Porque você acha que Jorge Sales, só agora, aceitou dar uma entrevista à imprensa e dizer essa versão para o sumiço da modelo?
Eu tenho críticas à imprensa. O jornalista que ouviu o Jorge sabia da repercussão que daria ao 'jogar' a entrevista gravada na internet. Eu lhe pergunto: você recebe uma informação, agora, de onde está o corpo da Eliza, o que faria? Na certa, pegaria um avião, chamaria a polícia e vai até o local onde estaria esse corpo. A divulgação dessa versão do primo do Bruno é inconsequente. Não é papel da imprensa investigar. A estrutura de investigação dos órgãos público é mais que suficiente.
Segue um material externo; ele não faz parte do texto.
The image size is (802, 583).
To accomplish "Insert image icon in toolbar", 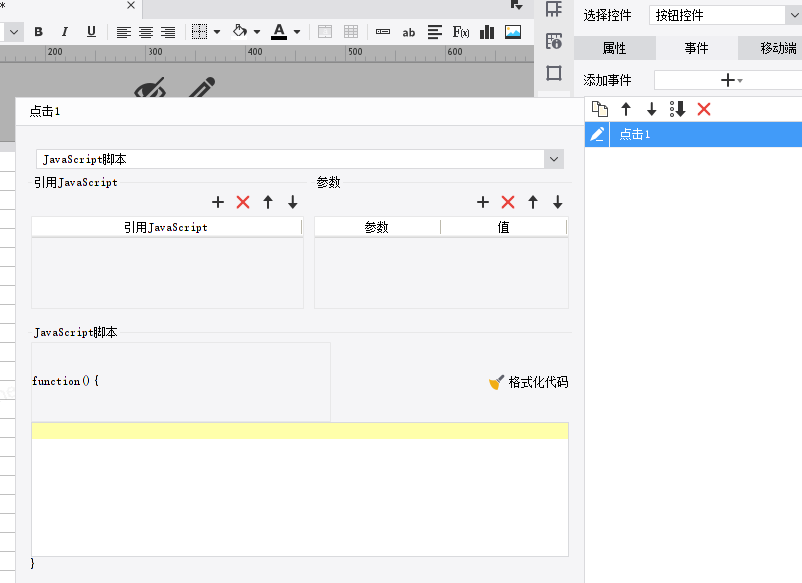I will 513,32.
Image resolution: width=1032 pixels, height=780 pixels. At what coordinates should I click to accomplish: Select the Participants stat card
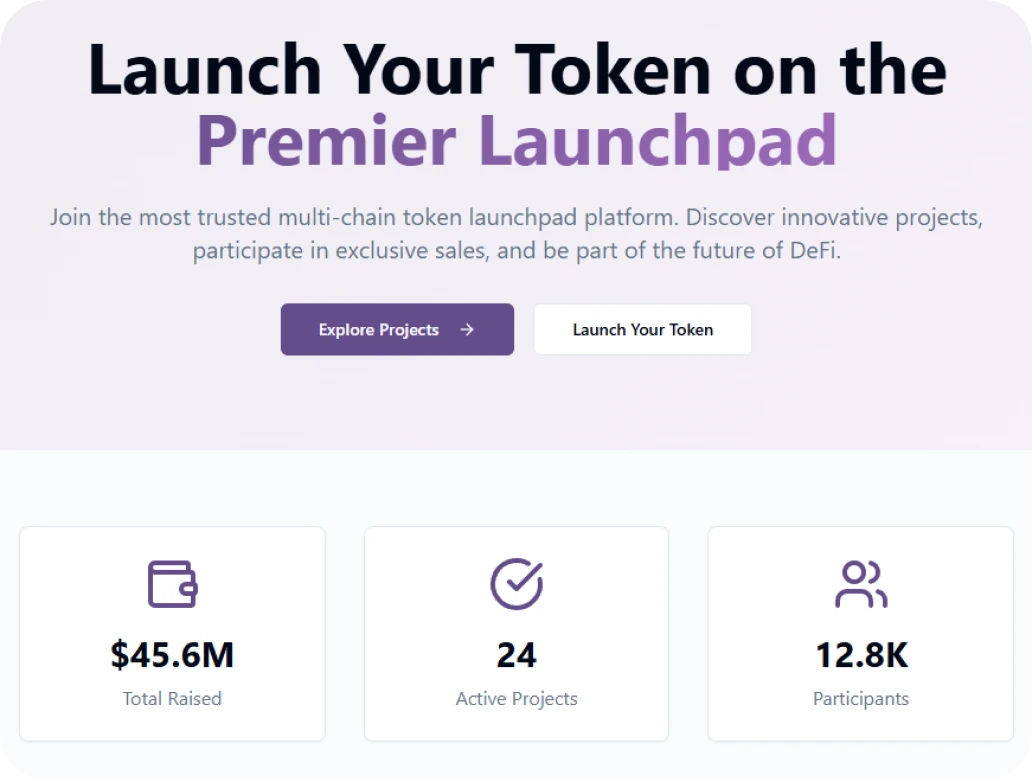[860, 634]
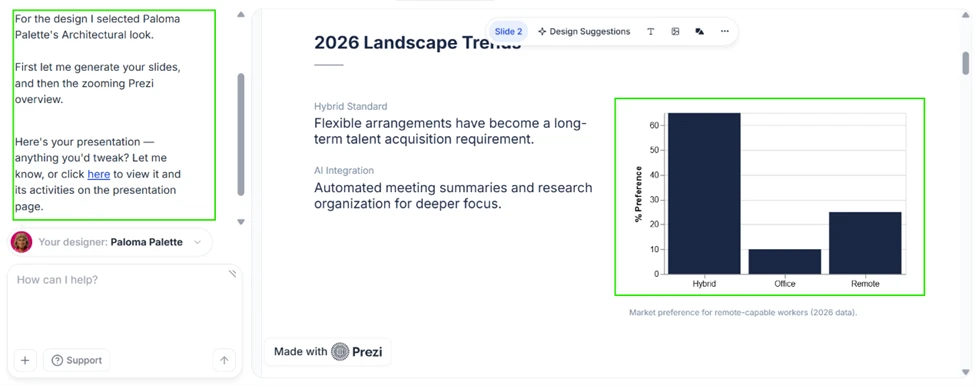The image size is (975, 386).
Task: Click the Made with Prezi badge
Action: 328,352
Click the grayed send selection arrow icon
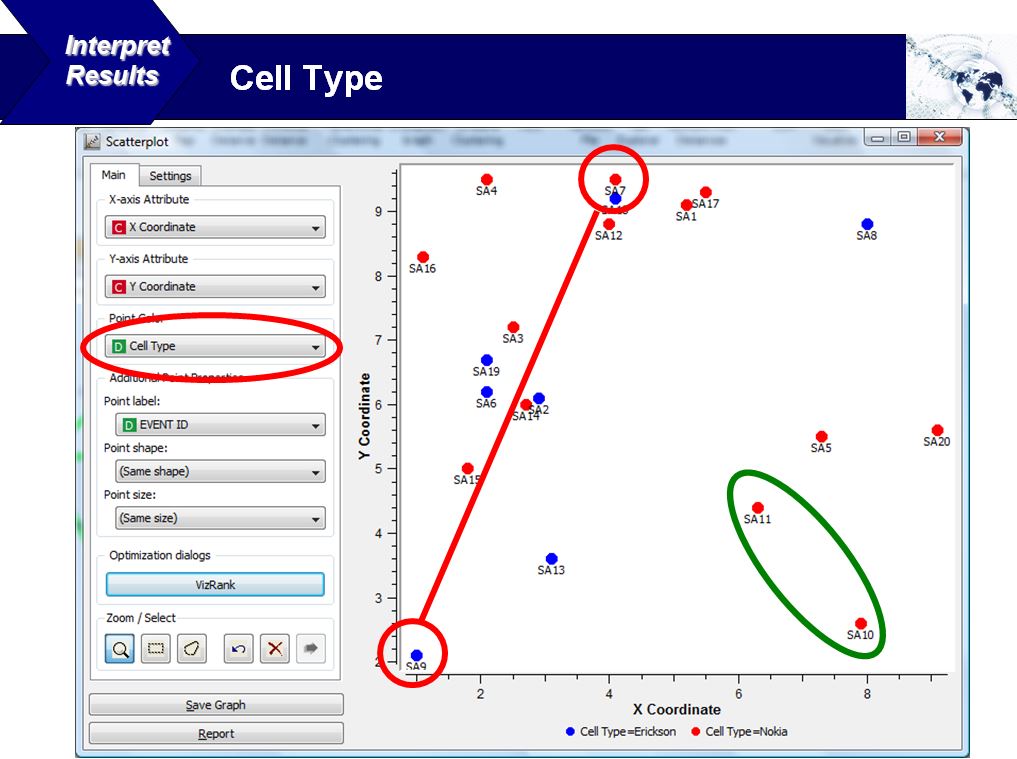The image size is (1017, 759). 310,648
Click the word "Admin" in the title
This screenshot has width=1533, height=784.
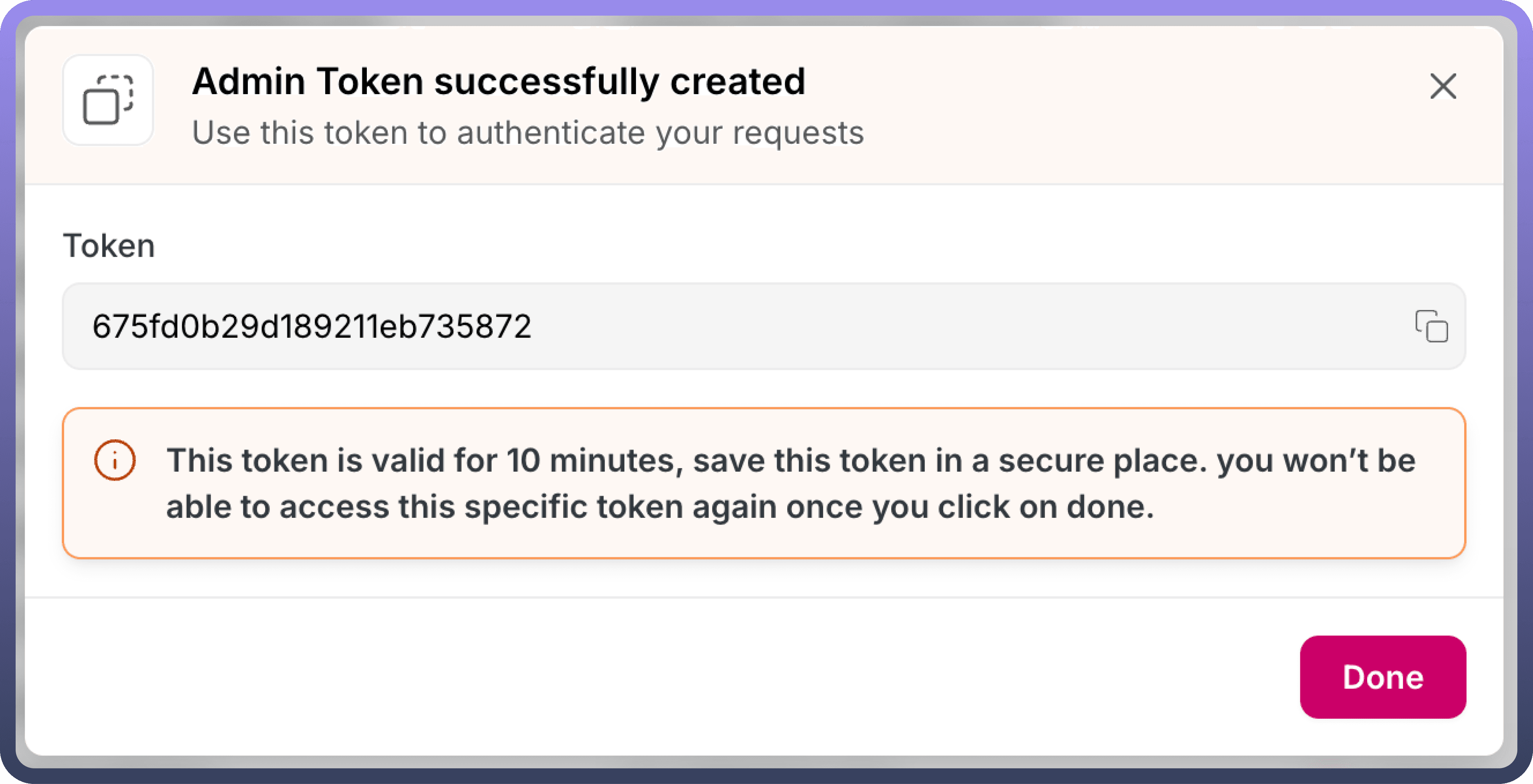click(249, 82)
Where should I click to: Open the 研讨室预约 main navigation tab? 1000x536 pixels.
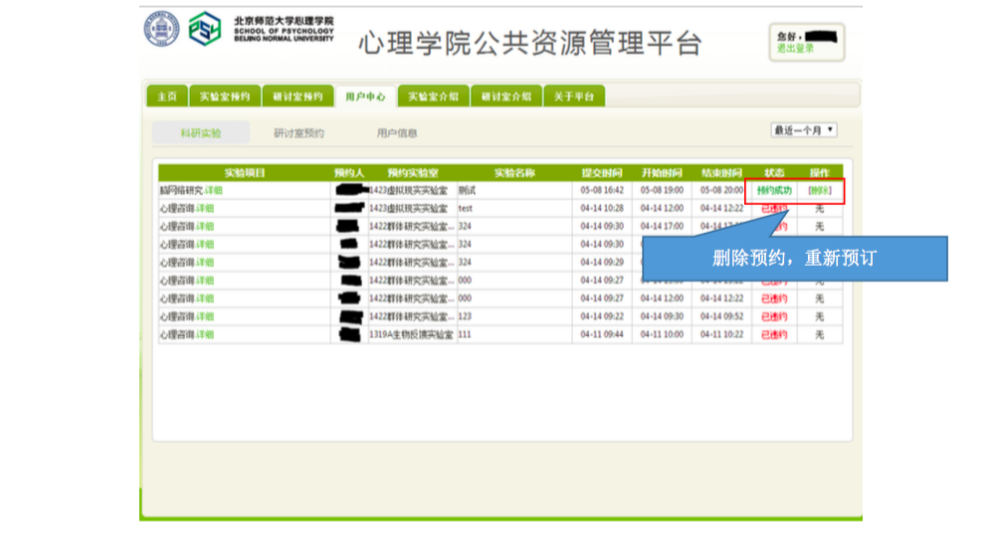pos(298,96)
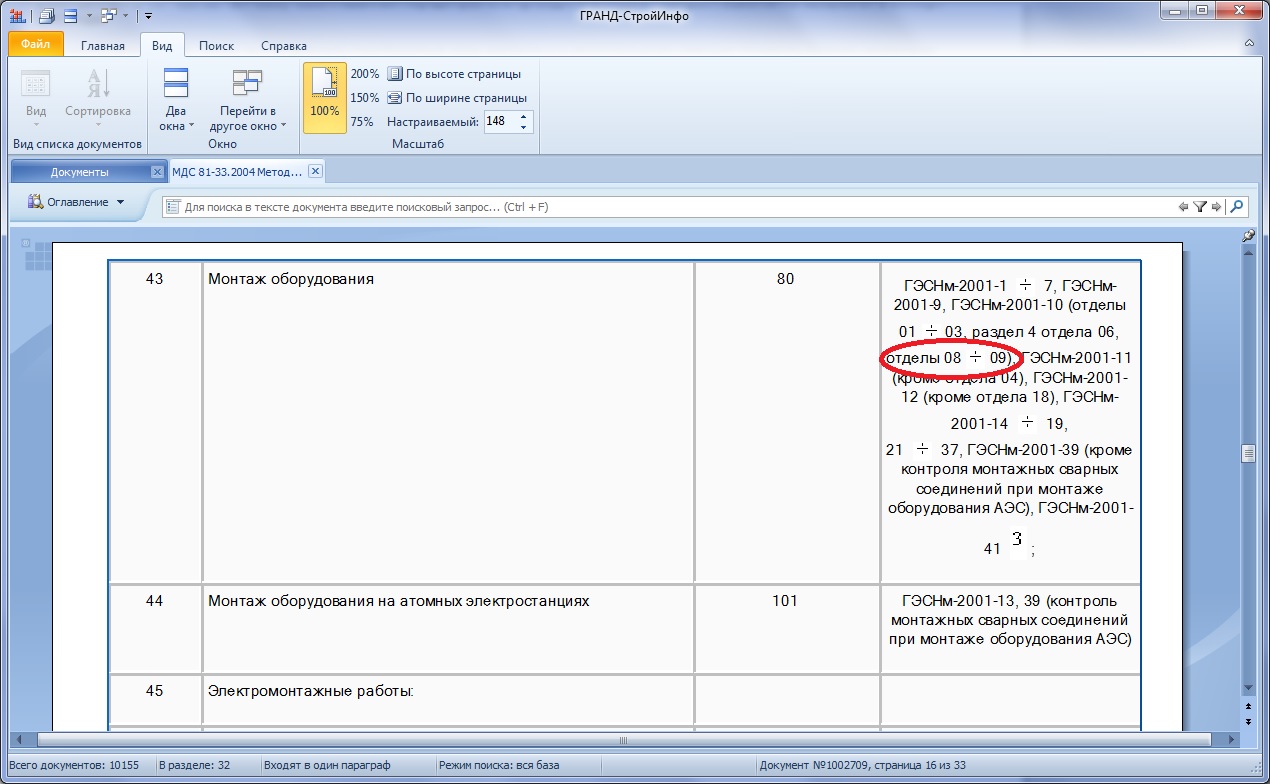Click the filter funnel icon in search bar
This screenshot has width=1270, height=784.
[x=1200, y=207]
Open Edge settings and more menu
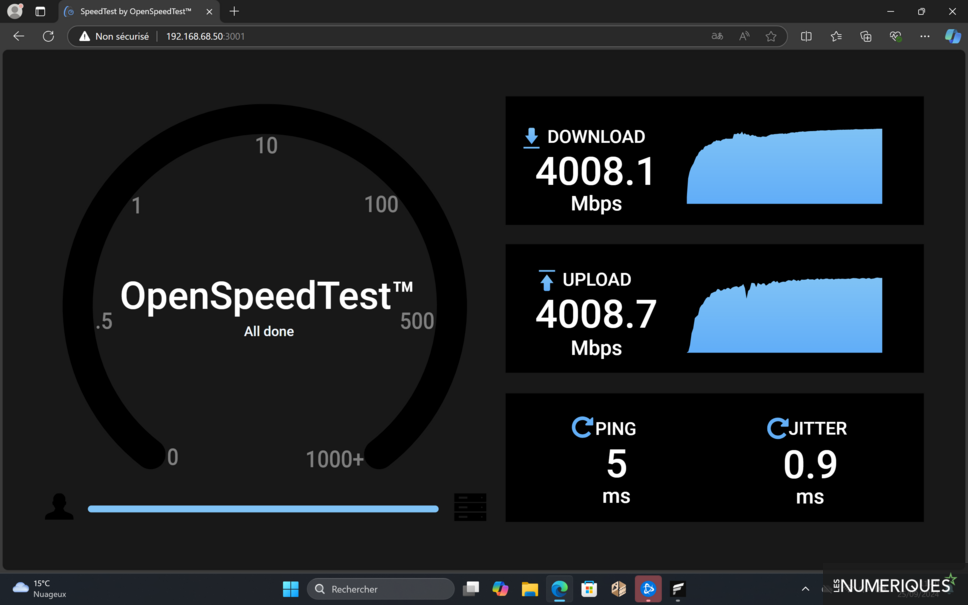 pos(924,36)
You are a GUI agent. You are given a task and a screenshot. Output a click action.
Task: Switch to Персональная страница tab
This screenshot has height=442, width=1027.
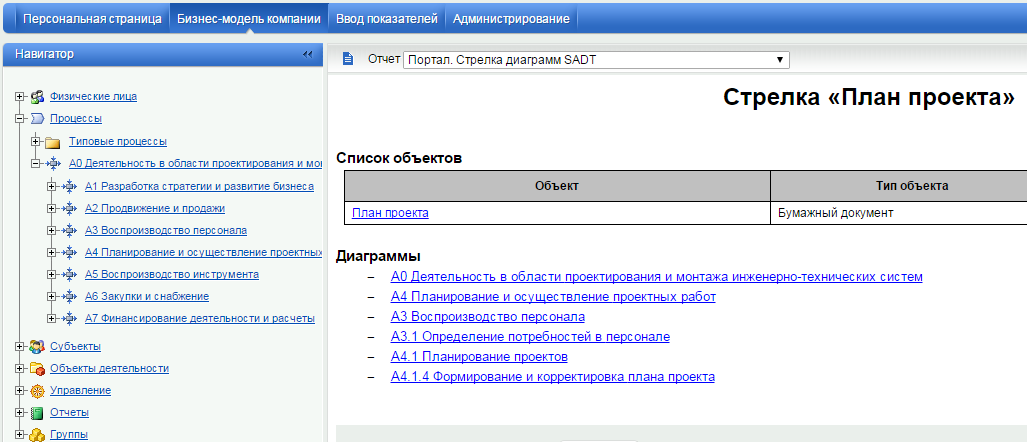tap(91, 19)
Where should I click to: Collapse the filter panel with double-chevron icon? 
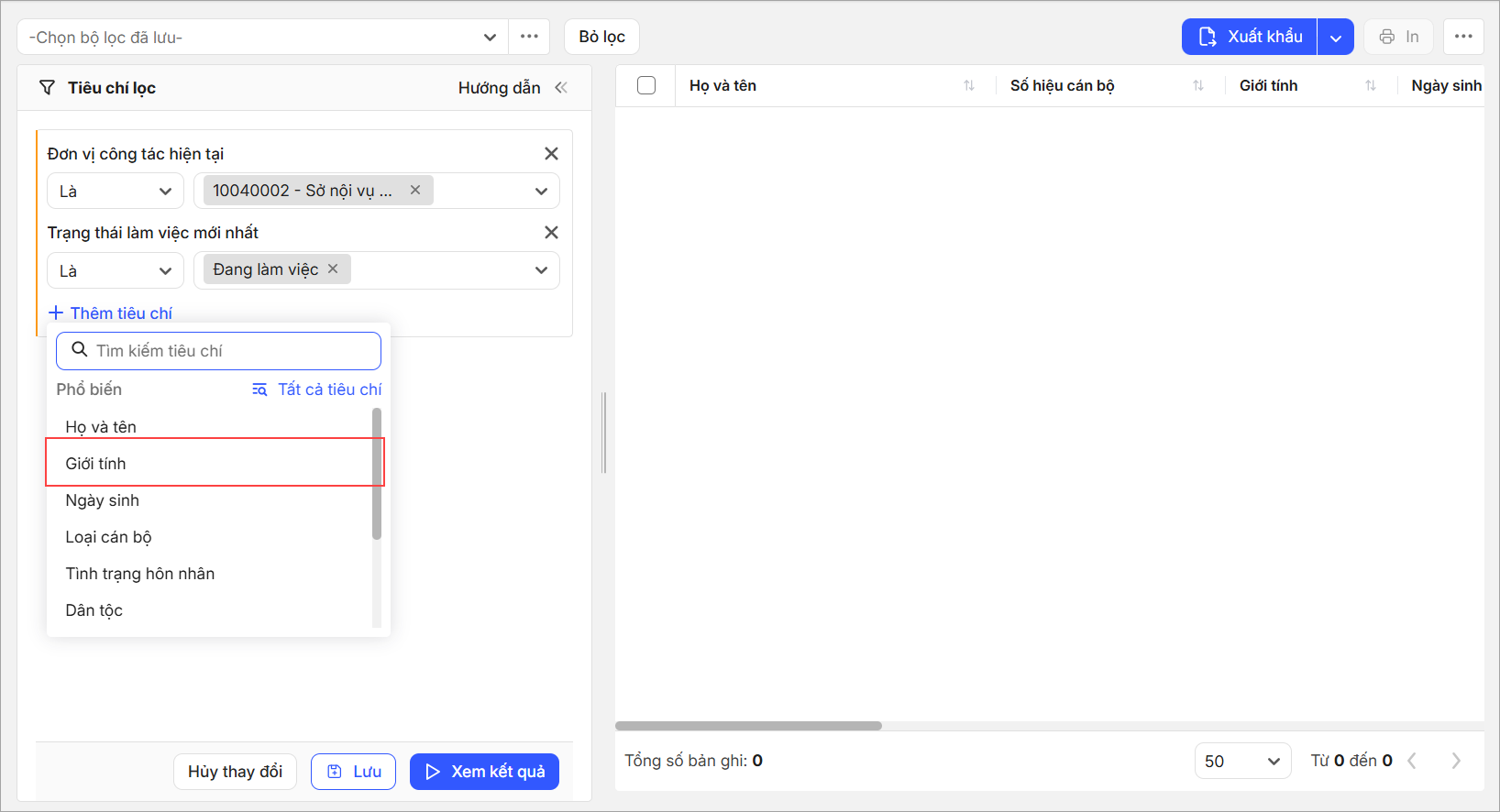(x=561, y=88)
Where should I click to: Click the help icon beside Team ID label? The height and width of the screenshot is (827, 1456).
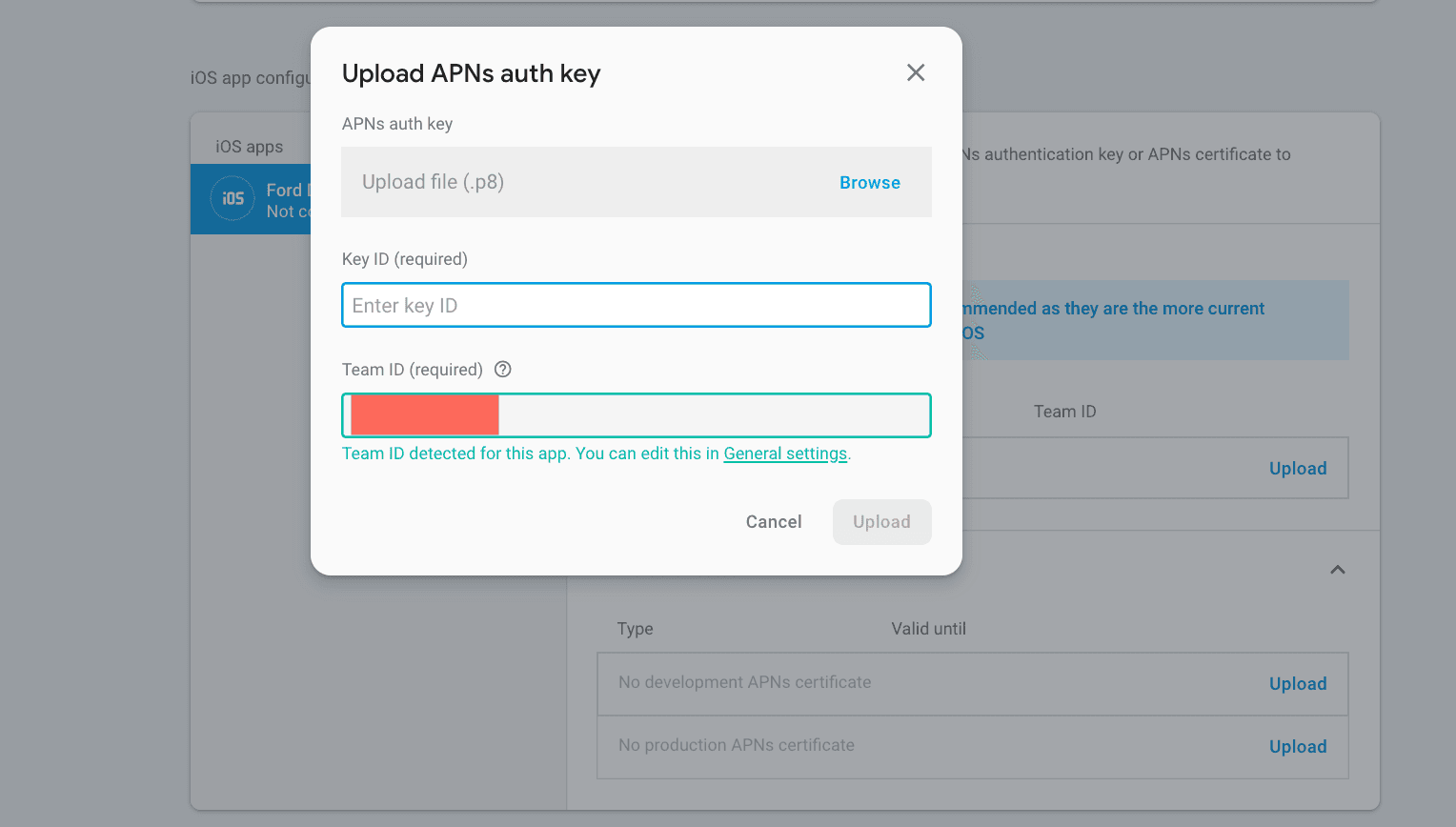[x=503, y=370]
Então o que as pessoas estão chamando de "reviravolta" no caso Bruno não procede?
O Jorge ainda foi detalhista ao falar sobre o que aconteceu naquela época. Dizem que o fato aconteceu à noite. Como você vai guardar uma cena tétrica como essa em detalhes, incluindo distância entre os lugares, percurso. Vou ser franco: é muita falta de 'holofote'.

Jorge estaria, então, desviando a atenção do que teria realmente ocorrido?
Não é para desviar o foco. É para chamar a atenção. Nesse caso, qualquer 'balançar' de página gera notícia. Umas pessoas, que não conheço, chegaram a escrever um livro [Indefensável: O ex-goleiro Bruno e a história da morte de Eliza Samúdio foi escrito por Leslie Leitão, Paula Sarapu e Paulo Carvalho] sobre o caso, e disseram ter feito 100 entrevistas, mas não conversaram comigo. Como falar sobre o fato sem conversar com o cara que protagonizou, tanto para o bem quanto para o mal, incontáveis situações nos autos? Com o Bruno não conversaram, pois a única entrevista que fez foi por dinheiro, com o Macarrão não devem ter conseguido falar também. Ele só falou com uma emissora de TV, que não deixou que eu me aproximasse, e ainda editou a entrevista da pior forma possível, o que 'queimou' o filme dele.

Por que só depois de quatro anos teríamos a "verdadeira" teoria sobre o sumiço de Eliza Samúdio?
Qualquer balançar de página gera imprensa. Me chamaram para participar de programas de televisão, mas não quis ir. O caso estava morto. Só pode ser falta de pauta. Vou ser claro com você. O delegado Édson Moreira, na justiça, respondendo uma pergunta minha, e eu tenho isso gravado em áudio e vídeo, sobre o fato de a Eliza ter sido esquartejada, disse 'quem falou isso?'. Se ela não foi esquartejada nem dada de comer aos cães... A polícia mineira, o IML, não possui o saco plástico preto com fecho em zíper para cadáver, como foi dito pelo primo do Bruno.

No início do processo, você chegou a declarar que Eliza estaria viva. Você mantém essa opinião?
Não existe prova de sua morte. A prova, chamada de materialidade, nesse processo, foi criada pelo promotor e pela juíza. Fizeram um acordo com o Macarrão, para confessar a versão, e sua pena seria reduzida em oito anos. O juiz ainda emitiu uma certidão de óbito para Eliza, por asfixia. Quem decide, agora, a causa morte, não é mais o legista, e sim o jurado, porque acolheu a tese de asfixia. Seu corpo foi procurado no parque Lagoa do nado, na Lagoa da Pampulha, no sítio do Bruno, debaixo de um coqueiro, e até em São Paulo, numa denúncia de corpo carbonizado. Não vejo plausabilidade nenhuma na versão desse 'moço' [Jorge Sales]. Ele já prestou depoimento antes, e esta deve ser a oitava ou nona versão diferente que ele dá para o mesmo fato. Para quê mandar um efetivo gigante para investigar essa nova declaração? Bastava chamar dois coveiros para cavar o local, ou então dois arqueólogos para escavar o fóssil. Faz do local um 'sítio arqueológico', com mapa indicando os locais para a escavação.